Последний из самых ярких уроков «воспитания» уготован читателю в главе 44. Задолго до ожидающих его трех концовок, читателю романа предлагают викторианский финал, закономерный для эпохи, где «все просто, люди жили с помощью иронии и чувств и соблюдали условности». Если читателю по душе такая простота, если он разделяет условности викторианцев и вполне удовлетворен таким финалом, то автору придется его разочаровать: викторианского хэппи-энда не было. Под ироническим взглядом автора читатель снова должен сделать выбор: либо, признав свою неисправимость и отсталость от «Времени, Общества и т.д.», он смиряется с ролью притворщика и оставляет чтение романа, либо, пусть пытается расстаться с ненавистными автору условностями и доверяется своему воспитателю.

В романе выделена четко определенная категория читателей, к которой Фаулз (в данном случае не имеется в виду образ автора) относится всегда неизменно положительно: «мыслящие, образованные люди, которым чуждо обладание как цель жизни». Но было бы ошибочно полагать, что эта категория читателей исключена из образа, что на нее не распространяется саркастическое отношение автора. Ведь мы уже выяснили, что центральная мистификация подготавливалась именно в среде образованных читателей.

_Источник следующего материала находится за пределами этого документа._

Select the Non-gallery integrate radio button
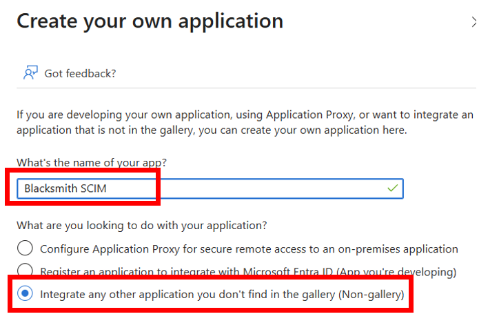The height and width of the screenshot is (323, 479). 25,293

Во всех приведенных примерах воспитание читателя сводилось к освобождению его от привязанностей к условностям и предрассудкам в литературе и жизни. Отношение читатель – автор – одна из сюжетных линий, подчиненная той же теме, что и основная определяет сюжетное развитие романа, сливаясь с темой воспитания Чарльза. Отождествляя себя с героем (на что и рассчитывает автор), читатель повторяет уроки Чарльза. Путь воспитания, который проходит Чарльз с помощью постоянных уроков – путь освобождения от всего внешнего, а значит, по мнению автора, от всего чуждого человеческой природе. Чарльзу необходимо отказаться от абсолютов внешнего мира, от религии и морали, от чувства долга как самой страшной условности, мешающей человеку быть подлинным («аутентичным» в терминологии экзистенциализма).

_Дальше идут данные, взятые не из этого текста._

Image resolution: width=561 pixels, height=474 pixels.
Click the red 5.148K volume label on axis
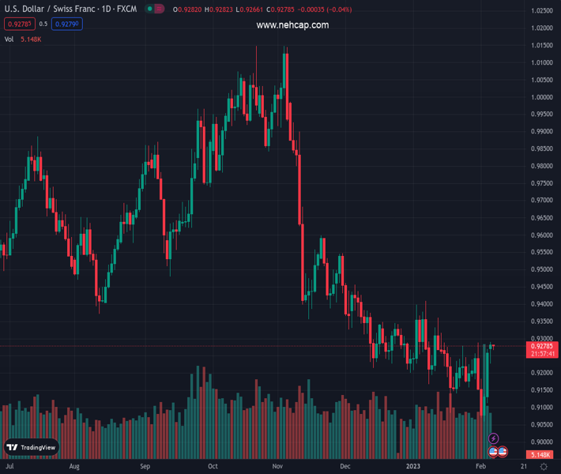(541, 455)
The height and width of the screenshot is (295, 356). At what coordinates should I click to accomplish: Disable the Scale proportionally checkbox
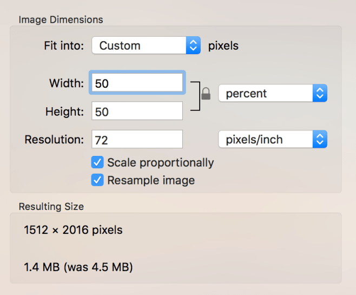pos(97,162)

Подлинная ответственность аутентичного человека (как говорят экзистенциалисты, а вместе с ними и Фаулз) – это ответственность перед собой. Постижение этой ответственности освобождает волю и позволяет сделать экзистенциальный выбор. В финале романа Чарльз поставлен перед выбором, но делает его несамостоятельно, а вот читателю, действительно поставленному в ситуацию экзистенциалистского выбора, предстоит выбрать один из трех представленных автором финалов романа. Финалы поменять местами нельзя: «Автор и издатель заверяют читателя, что в заключительной главе нет ошибок в нумерации страниц».

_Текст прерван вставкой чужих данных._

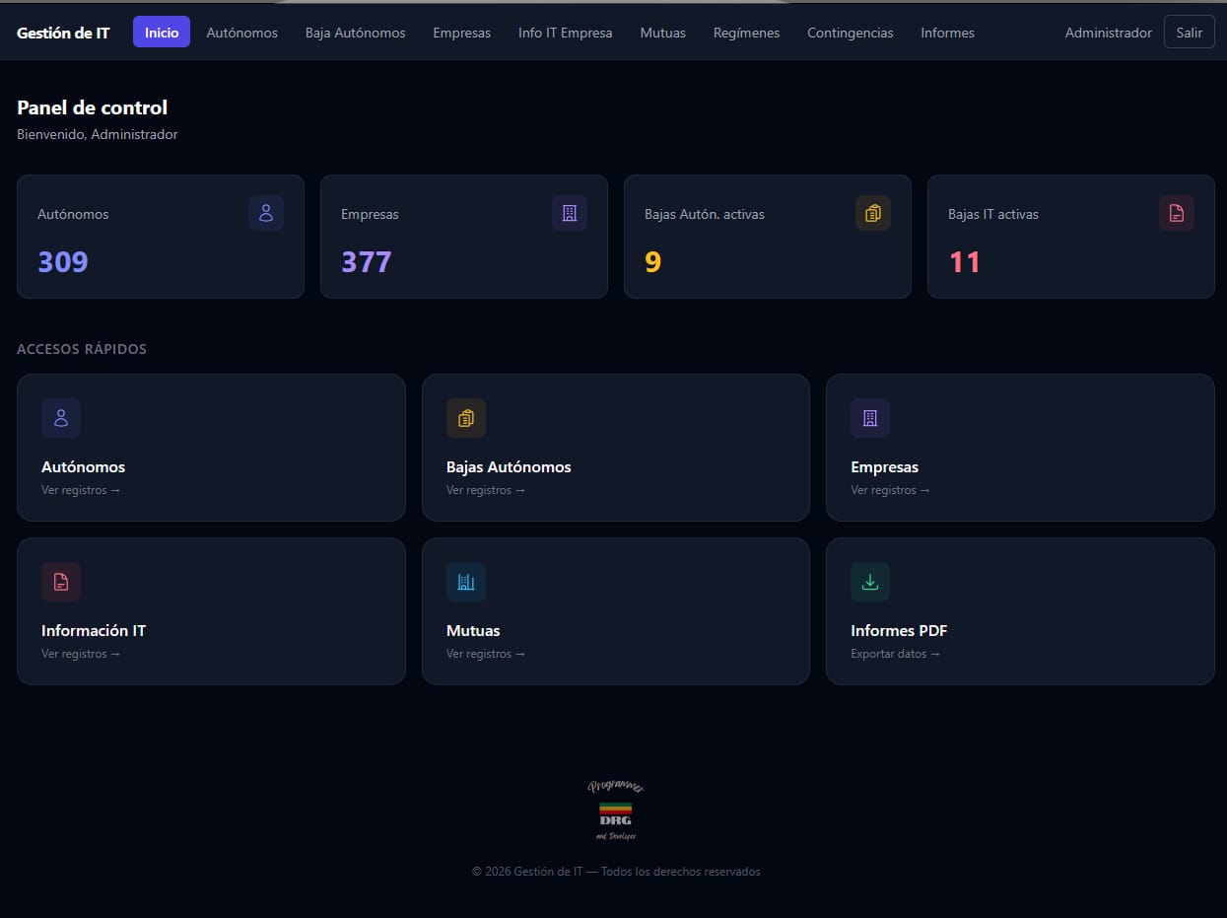Click the Empresas quick access building icon

pos(870,418)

Отношение автора к читателю очевидно двойственное: с одной стороны – нравоучительность, с другой – сарказм. Внешне парадоксальная ситуация объясняется двойственной природой самого автора, который состоит из двух авторских «я»: рассказчика и его «двойника», совершенно одиозной фигуры. «Я» рассказчика так оценивает своего «антипода»: «Злонамеренный всемогущий бог с сомнительными моральными качествами». Он считает мир своим, «чтобы обладать им и использовать его как хочется». Раздвоение авторского «я» - реализация метафорической оппозиции добра и зла, двух начал, находящихся в постоянной борьбе, но действующих совместно. Та же оппозиция обнаруживается и в образе читателя, который, подобно образу автора, складывается из противопоставленных составляющих. С одной стороны, перед нами излюбленная мишень всех произведений Фаулза – бездумный потребитель, с другой, - думающий, честный творец. Причем линия раздела между добром и злом, как утверждает писатель, «проходит не между людьми, а в каждом из нас».

Осознание этого раздела в себе, по мнению Фаулза, позволяет стремиться занять свое место в одном из двух лагерей. «В одном художники следуют своим чувствам и самоудовлетворению и хотят, чтобы их аудитория шла к ним с чувством долга перед «чистым» и «честным» искусством; в другом используют стремление публики к тому, чтобы ее «обхаживали», забавляли и развлекали».

Уникальное положение образов автора и читателя сразу в двух сферах – эстетической и этической (повествовательная ткань произведения и этические взаимоотношения образов) – определяет их центральную роль в понимании философской концепции писателя.